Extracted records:
**********
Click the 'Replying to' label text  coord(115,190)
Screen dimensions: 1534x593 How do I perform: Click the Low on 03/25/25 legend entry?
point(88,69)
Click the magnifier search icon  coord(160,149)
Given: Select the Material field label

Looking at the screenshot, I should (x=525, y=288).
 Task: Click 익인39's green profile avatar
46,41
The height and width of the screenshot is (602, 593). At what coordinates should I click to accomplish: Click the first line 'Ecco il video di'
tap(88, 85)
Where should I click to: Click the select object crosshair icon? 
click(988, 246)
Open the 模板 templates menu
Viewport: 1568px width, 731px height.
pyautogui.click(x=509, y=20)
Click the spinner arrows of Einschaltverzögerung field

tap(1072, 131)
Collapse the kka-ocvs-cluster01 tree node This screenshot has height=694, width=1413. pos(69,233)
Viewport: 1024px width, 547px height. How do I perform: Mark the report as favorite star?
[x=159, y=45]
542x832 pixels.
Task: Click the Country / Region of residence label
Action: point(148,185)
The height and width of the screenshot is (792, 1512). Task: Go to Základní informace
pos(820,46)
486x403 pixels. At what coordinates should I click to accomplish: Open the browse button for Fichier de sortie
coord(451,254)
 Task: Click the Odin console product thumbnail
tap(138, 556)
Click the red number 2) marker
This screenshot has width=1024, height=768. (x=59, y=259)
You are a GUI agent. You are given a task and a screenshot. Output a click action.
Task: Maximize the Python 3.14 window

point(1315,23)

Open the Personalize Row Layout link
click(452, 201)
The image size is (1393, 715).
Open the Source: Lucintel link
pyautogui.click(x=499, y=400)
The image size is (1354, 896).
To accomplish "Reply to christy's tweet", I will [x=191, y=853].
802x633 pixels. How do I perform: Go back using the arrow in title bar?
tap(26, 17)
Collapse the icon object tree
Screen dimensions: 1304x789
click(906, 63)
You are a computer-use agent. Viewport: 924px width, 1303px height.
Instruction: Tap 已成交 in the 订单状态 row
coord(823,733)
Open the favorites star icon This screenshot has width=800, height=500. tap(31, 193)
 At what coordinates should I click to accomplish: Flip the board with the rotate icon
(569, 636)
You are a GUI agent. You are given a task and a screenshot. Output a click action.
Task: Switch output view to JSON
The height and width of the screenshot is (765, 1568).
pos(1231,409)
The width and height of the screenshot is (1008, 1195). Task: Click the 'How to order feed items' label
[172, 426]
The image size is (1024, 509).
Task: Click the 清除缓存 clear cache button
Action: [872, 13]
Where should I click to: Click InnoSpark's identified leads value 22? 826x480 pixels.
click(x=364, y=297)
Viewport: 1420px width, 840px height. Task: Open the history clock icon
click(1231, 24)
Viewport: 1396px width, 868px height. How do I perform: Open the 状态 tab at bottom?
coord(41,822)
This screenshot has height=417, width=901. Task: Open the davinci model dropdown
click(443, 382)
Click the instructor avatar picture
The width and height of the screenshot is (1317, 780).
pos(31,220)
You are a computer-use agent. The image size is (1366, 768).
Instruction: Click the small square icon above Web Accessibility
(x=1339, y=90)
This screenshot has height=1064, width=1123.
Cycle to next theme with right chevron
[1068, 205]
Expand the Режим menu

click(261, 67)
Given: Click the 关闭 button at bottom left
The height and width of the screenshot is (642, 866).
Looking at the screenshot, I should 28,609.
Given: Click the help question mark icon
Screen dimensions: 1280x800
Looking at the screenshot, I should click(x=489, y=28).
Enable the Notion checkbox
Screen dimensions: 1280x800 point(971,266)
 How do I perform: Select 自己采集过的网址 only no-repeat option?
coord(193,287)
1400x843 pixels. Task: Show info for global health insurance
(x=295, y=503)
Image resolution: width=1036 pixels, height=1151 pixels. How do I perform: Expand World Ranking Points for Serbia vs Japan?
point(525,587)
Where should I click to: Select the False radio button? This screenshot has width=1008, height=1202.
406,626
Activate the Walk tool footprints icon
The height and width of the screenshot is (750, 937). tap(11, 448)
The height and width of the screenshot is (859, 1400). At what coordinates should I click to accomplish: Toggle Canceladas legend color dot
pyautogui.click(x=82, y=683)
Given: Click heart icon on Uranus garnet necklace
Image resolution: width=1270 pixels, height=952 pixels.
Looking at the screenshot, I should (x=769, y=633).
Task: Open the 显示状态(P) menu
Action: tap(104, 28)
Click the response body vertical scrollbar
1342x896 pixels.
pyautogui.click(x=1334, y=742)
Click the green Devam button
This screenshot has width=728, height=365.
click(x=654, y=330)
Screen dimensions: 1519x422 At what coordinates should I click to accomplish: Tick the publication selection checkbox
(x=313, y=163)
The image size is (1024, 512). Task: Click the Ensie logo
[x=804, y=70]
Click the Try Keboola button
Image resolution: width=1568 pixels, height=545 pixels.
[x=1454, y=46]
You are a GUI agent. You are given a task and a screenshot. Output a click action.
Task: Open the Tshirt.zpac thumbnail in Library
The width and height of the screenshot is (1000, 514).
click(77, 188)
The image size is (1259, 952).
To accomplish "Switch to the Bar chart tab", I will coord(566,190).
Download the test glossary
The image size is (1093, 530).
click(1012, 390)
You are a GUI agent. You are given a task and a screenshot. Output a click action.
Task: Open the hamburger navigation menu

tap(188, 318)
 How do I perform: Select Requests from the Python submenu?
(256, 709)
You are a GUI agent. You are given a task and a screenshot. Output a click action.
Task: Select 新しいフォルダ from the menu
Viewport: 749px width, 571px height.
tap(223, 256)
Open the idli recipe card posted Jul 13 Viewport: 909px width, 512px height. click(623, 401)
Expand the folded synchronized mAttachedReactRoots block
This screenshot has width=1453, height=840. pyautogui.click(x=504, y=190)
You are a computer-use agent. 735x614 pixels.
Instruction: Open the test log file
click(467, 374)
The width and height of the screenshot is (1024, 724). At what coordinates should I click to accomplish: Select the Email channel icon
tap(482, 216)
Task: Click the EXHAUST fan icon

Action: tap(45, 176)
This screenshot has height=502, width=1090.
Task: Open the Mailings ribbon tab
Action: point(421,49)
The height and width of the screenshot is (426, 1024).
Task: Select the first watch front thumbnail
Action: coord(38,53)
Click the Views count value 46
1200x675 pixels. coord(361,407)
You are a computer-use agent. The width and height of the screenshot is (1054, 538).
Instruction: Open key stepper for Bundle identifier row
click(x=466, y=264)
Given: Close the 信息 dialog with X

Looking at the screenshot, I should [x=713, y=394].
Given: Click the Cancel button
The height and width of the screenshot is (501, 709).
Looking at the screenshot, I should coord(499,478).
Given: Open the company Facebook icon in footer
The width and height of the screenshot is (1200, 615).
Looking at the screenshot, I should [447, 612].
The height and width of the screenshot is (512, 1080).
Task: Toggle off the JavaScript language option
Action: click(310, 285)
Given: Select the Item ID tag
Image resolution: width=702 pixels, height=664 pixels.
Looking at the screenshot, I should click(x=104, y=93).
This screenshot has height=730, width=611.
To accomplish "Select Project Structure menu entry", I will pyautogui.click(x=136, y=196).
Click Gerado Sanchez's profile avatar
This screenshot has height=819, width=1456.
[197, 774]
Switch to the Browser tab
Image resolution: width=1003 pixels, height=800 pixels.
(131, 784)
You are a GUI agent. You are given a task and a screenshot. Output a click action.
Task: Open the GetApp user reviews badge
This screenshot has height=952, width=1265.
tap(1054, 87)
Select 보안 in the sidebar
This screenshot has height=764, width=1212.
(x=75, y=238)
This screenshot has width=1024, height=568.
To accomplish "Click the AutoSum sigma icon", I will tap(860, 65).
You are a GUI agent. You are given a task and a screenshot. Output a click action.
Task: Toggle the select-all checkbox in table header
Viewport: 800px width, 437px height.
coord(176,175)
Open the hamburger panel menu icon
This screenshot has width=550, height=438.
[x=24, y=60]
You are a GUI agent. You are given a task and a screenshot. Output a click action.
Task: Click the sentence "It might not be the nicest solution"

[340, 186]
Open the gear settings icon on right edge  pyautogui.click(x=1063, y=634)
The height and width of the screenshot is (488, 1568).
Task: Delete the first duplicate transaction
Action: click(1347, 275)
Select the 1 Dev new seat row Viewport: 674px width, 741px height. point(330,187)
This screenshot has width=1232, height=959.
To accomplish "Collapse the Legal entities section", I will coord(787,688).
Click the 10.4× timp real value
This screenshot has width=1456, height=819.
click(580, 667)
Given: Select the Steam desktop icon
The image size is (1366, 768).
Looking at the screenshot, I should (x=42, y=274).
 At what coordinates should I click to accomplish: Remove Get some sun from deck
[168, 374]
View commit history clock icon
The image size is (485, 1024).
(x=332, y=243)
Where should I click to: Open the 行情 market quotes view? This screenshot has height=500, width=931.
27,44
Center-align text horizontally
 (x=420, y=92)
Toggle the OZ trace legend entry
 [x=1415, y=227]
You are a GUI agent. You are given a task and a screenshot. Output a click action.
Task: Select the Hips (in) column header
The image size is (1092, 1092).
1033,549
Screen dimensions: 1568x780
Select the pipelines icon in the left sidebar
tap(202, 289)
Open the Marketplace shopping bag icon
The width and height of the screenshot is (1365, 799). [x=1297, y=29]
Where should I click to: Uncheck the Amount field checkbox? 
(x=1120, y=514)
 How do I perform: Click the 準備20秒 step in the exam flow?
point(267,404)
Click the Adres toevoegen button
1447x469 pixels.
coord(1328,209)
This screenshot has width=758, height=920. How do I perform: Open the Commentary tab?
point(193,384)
**********
- [What is expected]: Reproduce the lines word for word, starting with the line containing "The image size is (1259, 952)." and continuing through the line containing "click(1012, 390)".

- [Answer for this exercise]:
The image size is (1259, 952).
To accomplish "Switch to the Bar chart tab", I will coord(566,190).
Download the test glossary
The image size is (1093, 530).
click(1012, 390)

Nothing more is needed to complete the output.